Monday, May. 26, 1986

Making Amends Expensive Habits

By Paul Gray

At 45, a celebrated writer named Margaret Flood receives the news that her heart is damaged and her days numbered. This death sentence concentrates her mind wonderfully. She first thinks, naturally, of herself, "a sick woman in her middle years, betrayed by one man, abandoned by another." But as she retreats from the hospital into her aerie of an apartment overlooking Central Park, Margaret moves beyond present distress toward memories of the people who have helped to make her what she has become: a successful, solitary, dying woman.

Maureen Howard's fifth novel offers far less bitterness than its premise promises. Her heroine will not be content with simply calling up the past and assessing blame. Margaret wants to make amends for her own mistakes, in her life and in her books. She is also willing to go to extraordinary lengths to stay alive.

Thus John Flood, her first husband, appears in the narrative in three incarnations. He is the young doctor pursuing a brilliant future while his equally young wife sells her first book and discovers his infidelity with a night nurse. He is then the aggrieved ex-husband, complaining that Margaret's popular second novel, a "revenge tragedy" about their broken marriage, has damaged his reputation. And he is also the man, now a respected heart surgeon and administrator in Baltimore, to whom Margaret runs with a plea for a second opinion and chance: "Give me borrowed time, six months the way they do in bogus movies. Fair trade-off. Take it, Johnny. Take the rewrite."

Margaret's revised version of her life introduces characters who were once secondary in her fiction but who assume a new importance. Dr. Flood, remarried and remorseful that in his career he "has hoed a narrow row," assigns Margaret's case to a talented younger colleague. An operation seems in order. Whether it succeeds or not, the patient wants to explain to her only child, Bayard, 16, the son of her second marriage, why his parents broke up and why his once aristocratic father, Pinkham Strong, has become the alcoholic custodian of a secondhand-clothes shop in lower Manhattan.

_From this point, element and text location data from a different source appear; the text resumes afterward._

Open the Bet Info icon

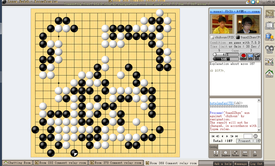(x=250, y=57)
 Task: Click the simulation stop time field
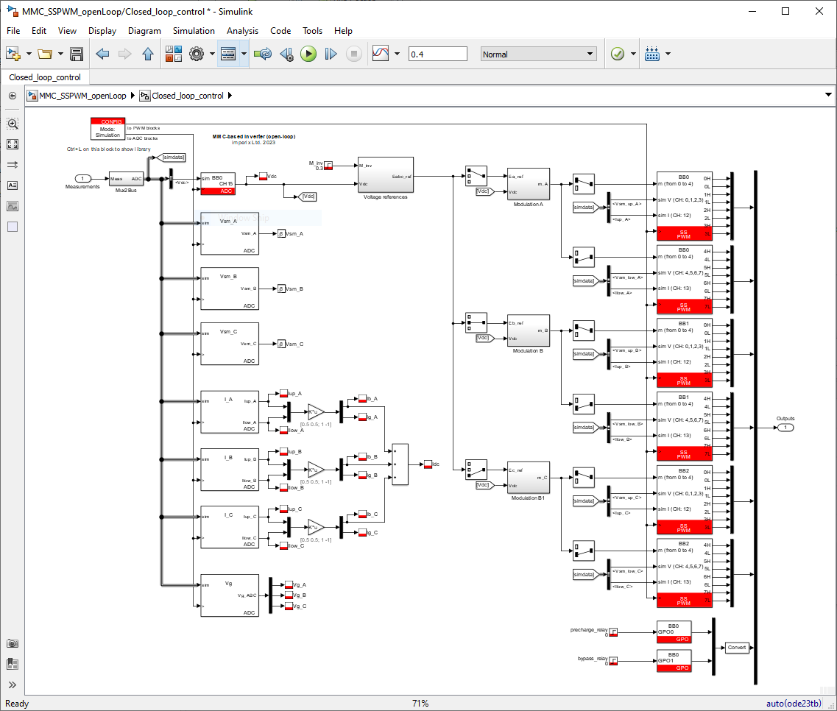437,54
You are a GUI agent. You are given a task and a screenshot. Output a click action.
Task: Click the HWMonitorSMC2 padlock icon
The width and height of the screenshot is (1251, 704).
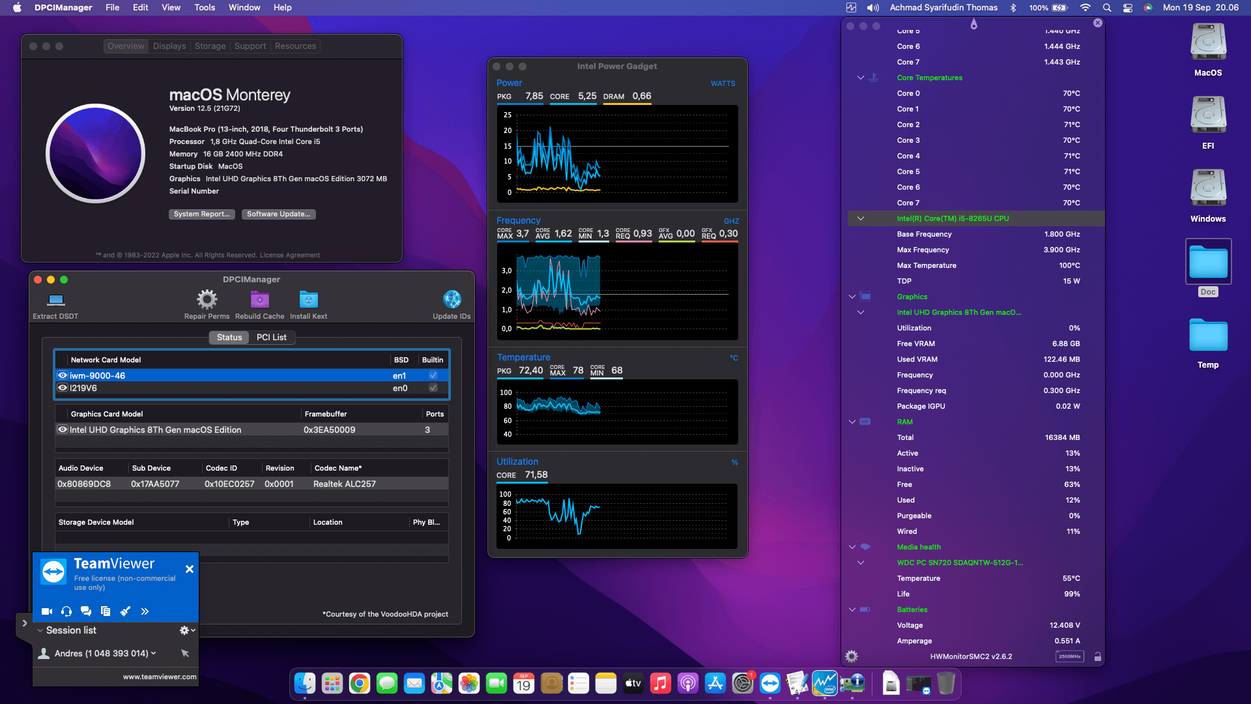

Margaret's written apologia to her son forms one vivid strand of this intricately interwoven novel. She and Pinkham had flourished during the 1960s. It was a time of adolescent hope, particularly for people entering their 30s and 40s. She writes, "Your father, think of it, Bayard, was rebuilding slums. There was to be warmth and light, Shakespeare and the beat of African drums . . . Your mother wrapped in a slave's headcloth above a bastard dashiki. French champagne with grits. See the good of it before you laugh at us."

That final request applies not just to Bayard but to everyone who enters the dense, diffracted world of Expensive Habits. What Margaret Flood calls "the unflattering double vision of time" renders nearly everything that passes under her scrutiny as fused contradictions. With the best will in the world, people fail each other. Careful planning gives way to absurd accidents. There is a shocking death in this book, but the circumstances that lead up to it seem as fanciful and inevitable as the consequences that follow.

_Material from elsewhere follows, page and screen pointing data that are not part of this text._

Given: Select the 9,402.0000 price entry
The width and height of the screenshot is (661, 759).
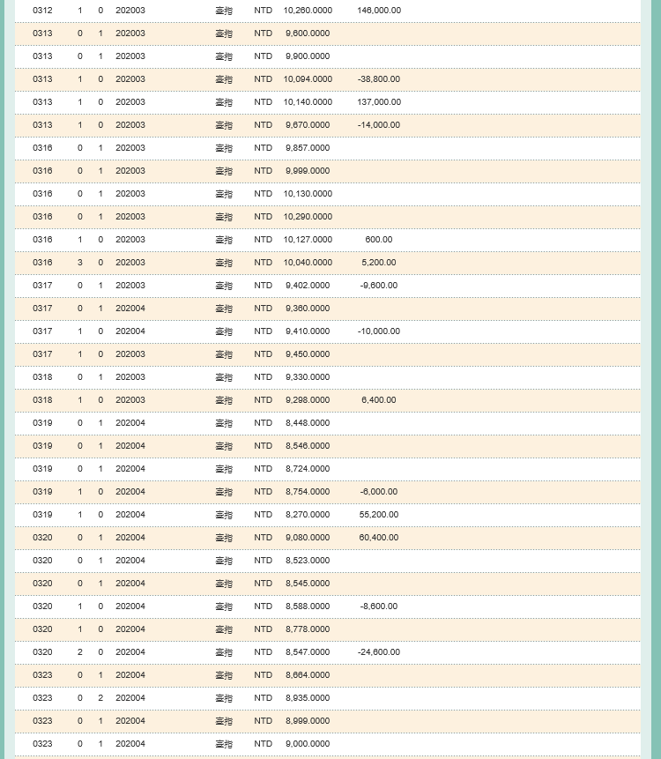Looking at the screenshot, I should click(308, 285).
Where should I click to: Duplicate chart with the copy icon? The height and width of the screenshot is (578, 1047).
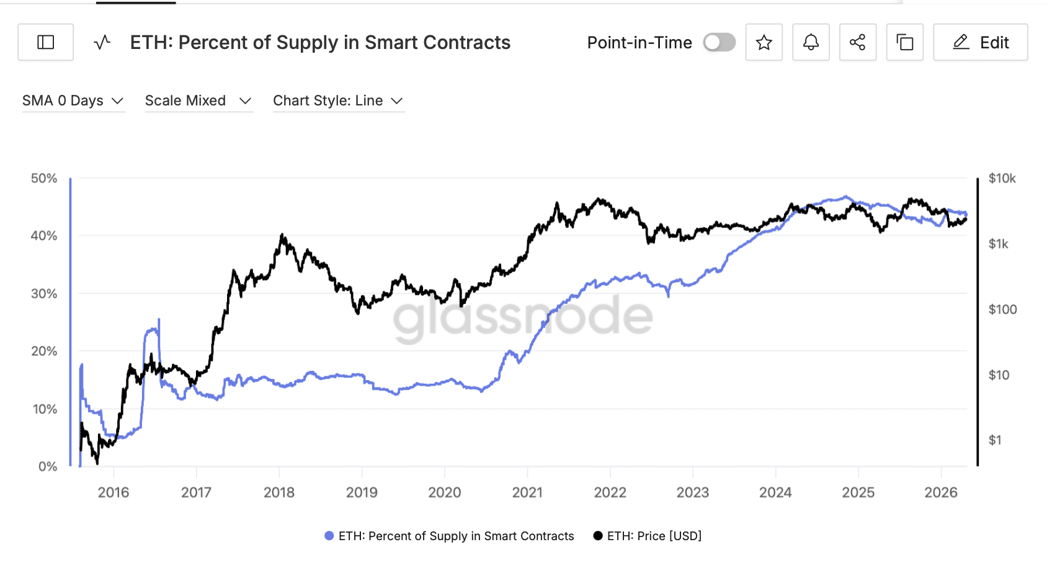(904, 42)
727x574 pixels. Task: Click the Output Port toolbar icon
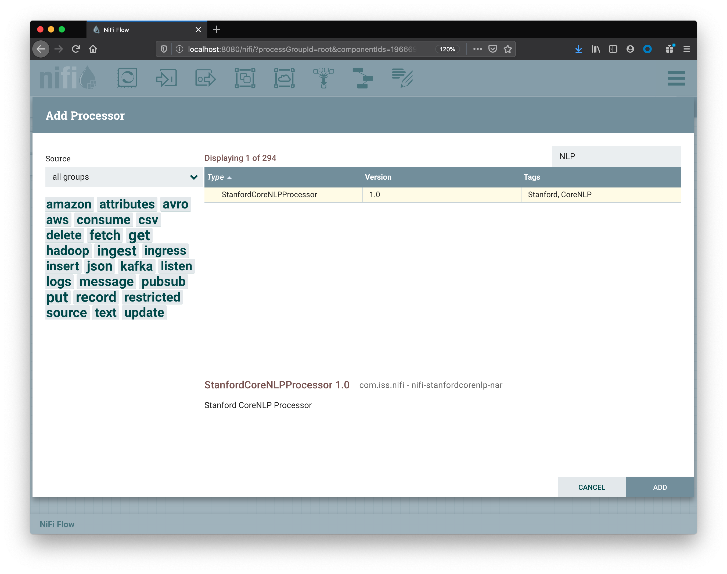click(x=205, y=78)
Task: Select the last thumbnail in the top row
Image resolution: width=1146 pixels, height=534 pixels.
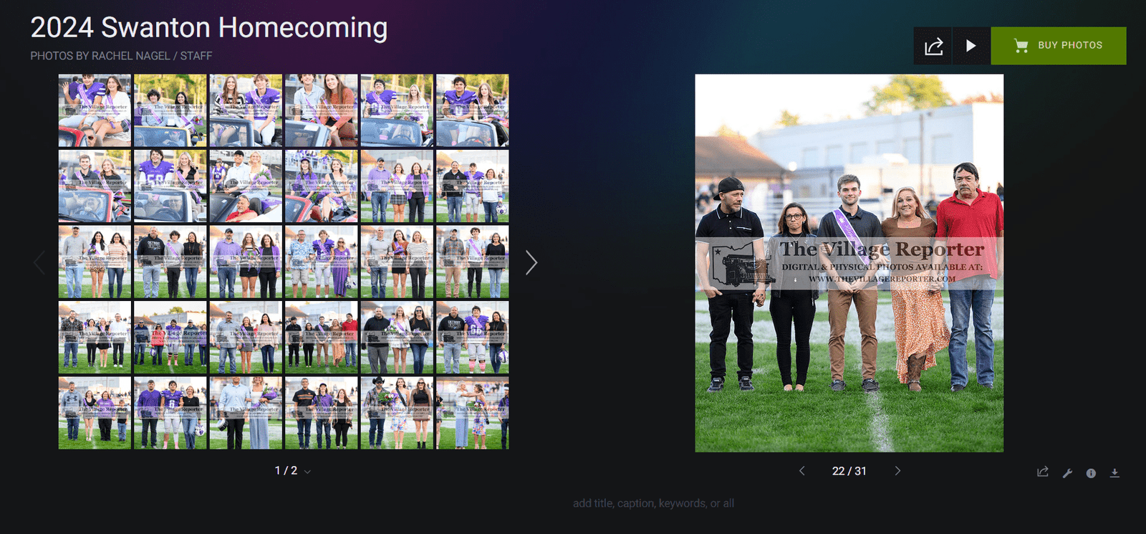Action: click(x=473, y=110)
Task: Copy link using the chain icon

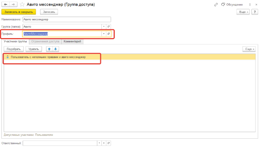Action: point(216,4)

As she has done in her other novels and in the prizewinning autobiography Facts of Life (1978), the author smuggles more subjects into a book than its length seems to allow. In addition to Flood and her extended if disaffected families, Expensive Habits gives intense, alert attention to the domestic problems of a Hispanic maid, the political troubles in U.S. life from Senator Joe McCarthy through Watergate, and the waning days of a small tribe of New York radicals and intellectuals. Howard, 55, has skills that do not comfortably translate into screaming paperback covers and megabuck reprints. She is one of those rare contemporaries whose work demands, and deserves, rereadings.